> Alıntı:
────────

Mevsim geçişleri, özellikle sonbahar-kış döneminde gün ışığının azalmasıyla birlikte uyku sorunlarını artırarak yaşam kalitesini ciddi şekilde düşürebiliyor. Medicana Sağlık Grubu Psikiyatri Bölümü’nden Dr. Öğr. Üyesi Müge Yaşar, bu durumun depresyon ve anksiyete belirtilerini tetikleyebileceği konusunda uyarılarda bulundu.
İHA'nın haberine göre Dr. Yaşar, gün içinde odaklanma zorluğu, enerji düşüklüğü ve sık uyku ihtiyacının nedeninin uyku bozukluğu olabileceğini belirtti.
Melatonin Dengesi Nasıl Bozuluyor?
Mevsim geçişlerinde yaşanan uyku problemlerinin ana nedenlerinden birinin melatonin salınımındaki denge bozukluğu olduğunu ifade eden Dr. Yaşar, şunları aktardı:
-
Kısalan Gün Işığı Süresi: Sonbaharda gün ışığının azalmasıyla daha fazla karanlığa maruz kalıyoruz.
-
Biyolojik Saatin Senkronizasyonu: Sabahları geç aydınlanan gökyüzü, gözümüzü karanlık bir ortama açmamıza neden oluyor. Bu durum, uyku dengesini sağlayan hormon olan melatoninin salınımını bozuyor.

────────

> Görev listesi:
(A) Mevsim geçişleri ve uyku sorunları üzerine olan metinde Dr. Yaşar'ın nedeni uyku bozukluğu olabilecek gün içi yakınmalar olarak saydıklarını sıralayın.
(B) Uyku sorunlarıyla ilgili metnin "İHA'nın haberine göre" ifadesinden başlayıp "karanlığa maruz kalıyoruz." ifadesine kadar, bu ifade de dahil olmak üzere olan bölümünü aynen yineleyin.
(C) Mevsim geçişlerinde yaşanan uyku sorunlarını anlatan metni son cümlesinden sonrasıyla sürdürün.

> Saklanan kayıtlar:

────────

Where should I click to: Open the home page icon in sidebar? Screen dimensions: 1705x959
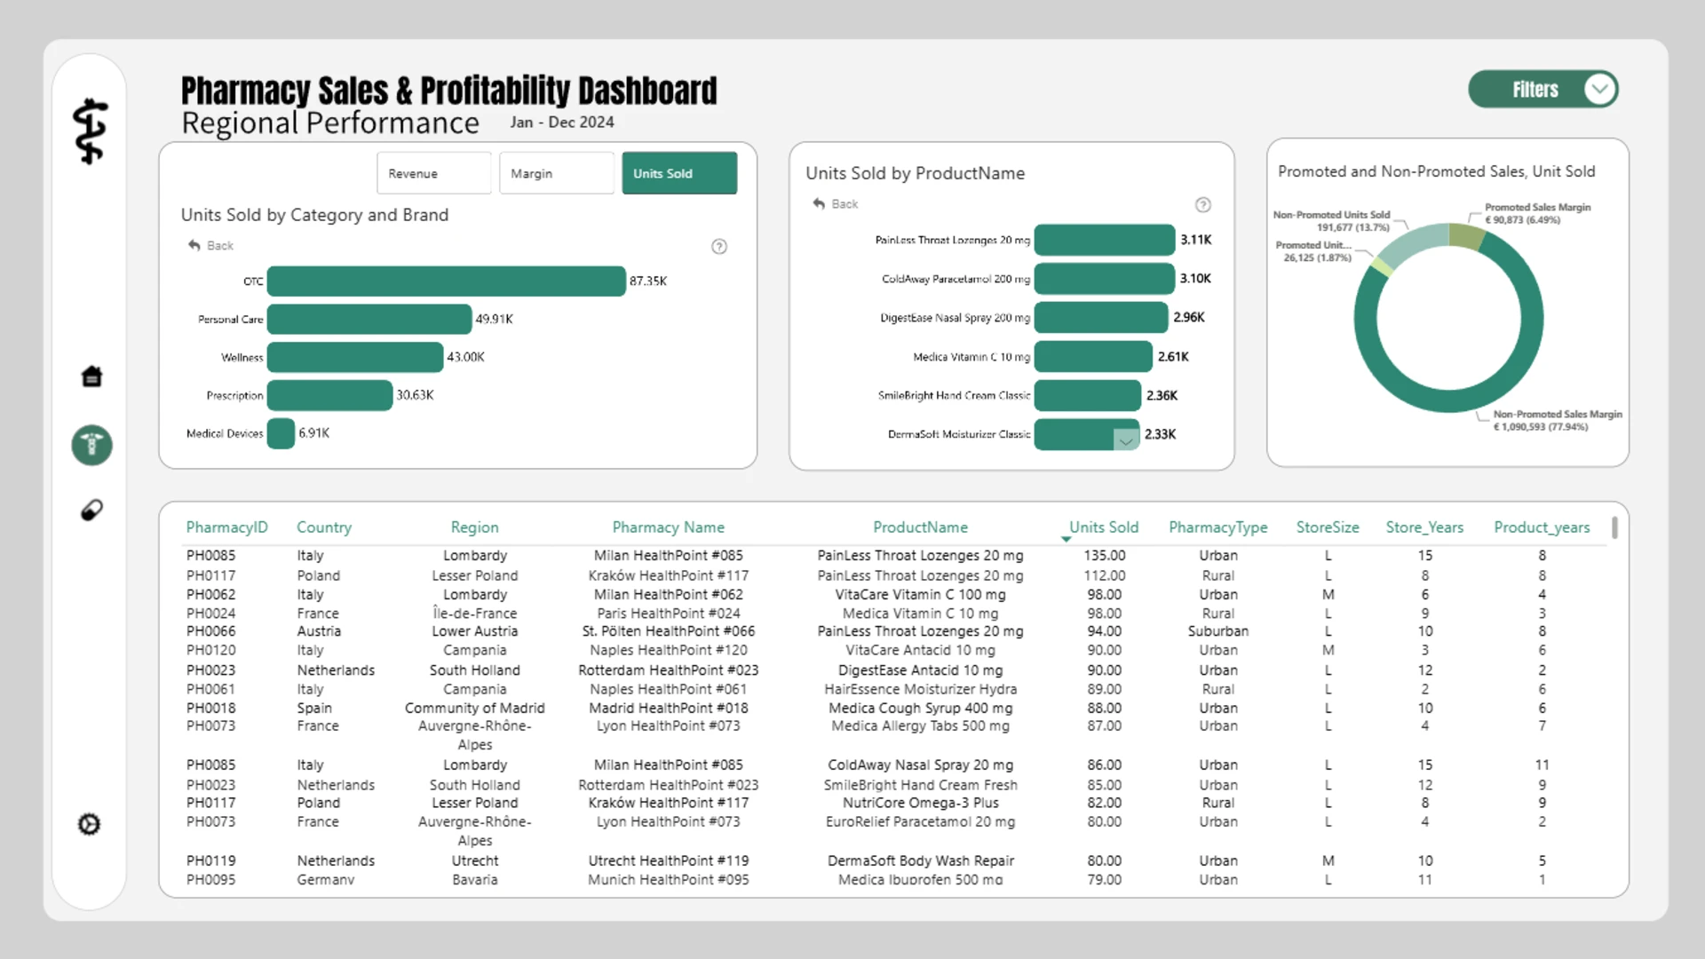(x=91, y=376)
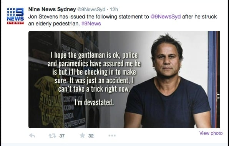
Task: Click the retweet count 37
Action: coord(62,136)
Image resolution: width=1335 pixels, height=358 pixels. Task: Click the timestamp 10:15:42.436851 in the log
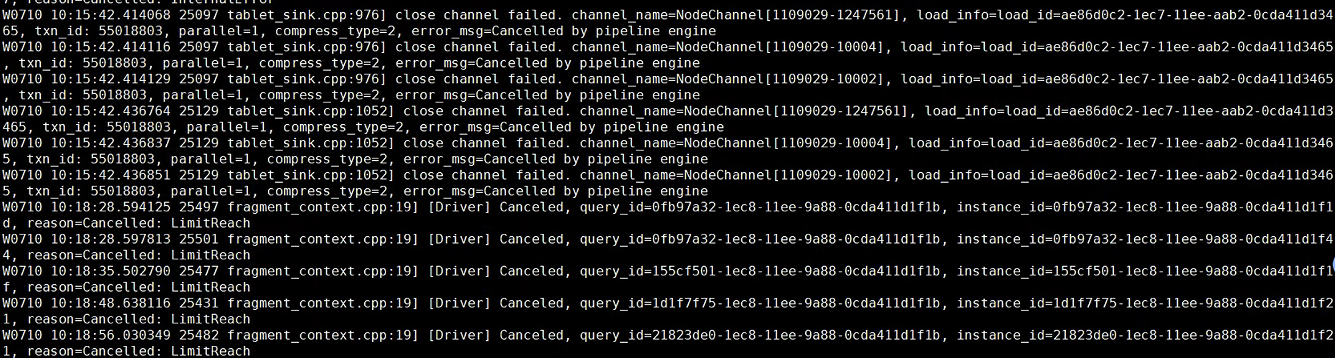click(111, 175)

────────

> Yanıtlar:
(A)
- Odaklanma zorluğu
- Enerji düşüklüğü
- Sık uyku ihtiyacı

(B)
İHA'nın haberine göre Dr. Yaşar, gün içinde odaklanma zorluğu, enerji düşüklüğü ve sık uyku ihtiyacının nedeninin uyku bozukluğu olabileceğini belirtti.
Melatonin Dengesi Nasıl Bozuluyor?
Mevsim geçişlerinde yaşanan uyku problemlerinin ana nedenlerinden birinin melatonin salınımındaki denge bozukluğu olduğunu ifade eden Dr. Yaşar, şunları aktardı:
-
Kısalan Gün Işığı Süresi: Sonbaharda gün ışığının azalmasıyla daha fazla karanlığa maruz kalıyoruz.

(C)
-
Dinlenememiş Hissetme: Vücut uyumuş olsa bile, biyolojik saat gün başlangıcına tam senkronize olamadığı için kişi kendini dinlenmemiş hissedebiliyor.
Serotonin Düşüşü Ruh Sağlığını Etkiliyor
Dr. Yaşar, sonbaharda hava basıncı ve sıcaklık dalgalanmalarının yanı sıra güneş ışığının azalmasının, insanlarda serotonin düzeyini düşürdüğünü ve bunun da enerji kaybı ve yorgunluğa yol açtığını söyledi.
Gece uykusunun yetersiz alınmasıyla tablonun ağırlaşabileceğini belirten Dr. Yaşar, şu önemli noktalara dikkat çekti:
-
Mevsimsel Duygu-Durum Bozukluğu: Sersemlik, dikkat dağınıklığı ve gündüz uykulu olma hâli artarak mevsimsel duygu-durum bozukluğuna neden olabilir.
-
Ruhsal Sorunların Tetiklenmesi: Özellikle depresyon ve anksiyete bozukluklarında mevsimsel dalgalanmalar gözlemlenebilir; sonbahar ve kış aylarında depresif belirtiler artabilir.
-
Kısır Döngü: Yetersiz uyku; isteksizlik, mutsuzluk, anksiyete, dikkat ve konsantrasyon sorunlarına yol açar. Bu süreç, motivasyonu düşürür, performansını azaltır ve uzun vadede özgüven sarsıntısı ile sosyal izolasyona neden olabilen bir kısır döngüye dönüşür.
Dr. Yaşar, uyku apnesi ve tiroit fonksiyon bozuklukları gibi fizyolojik nedenlerin de uyku bozukluğuna yol açabileceğini ve bu nedenle mutlaka tıbbi tetkiklerle değerlendirme yapılması gerektiğini ekledi.
Uyku Kalitesini Artırmanın Yolları: Uyku Hijyenine Dikkat
Dr. Öğr. Üyesi Müge Yaşar, tüm bu sorunları engellemek için uyku hijyenine dikkat etmenin hayati önem taşıdığını vurguladı ve alınması gereken önlemleri sıraladı:
Uyku Ortamı ve Hazırlığı
-
Düzenli Saatler: Her akşam benzer saatlerde yatağa girmeye özen gösterin.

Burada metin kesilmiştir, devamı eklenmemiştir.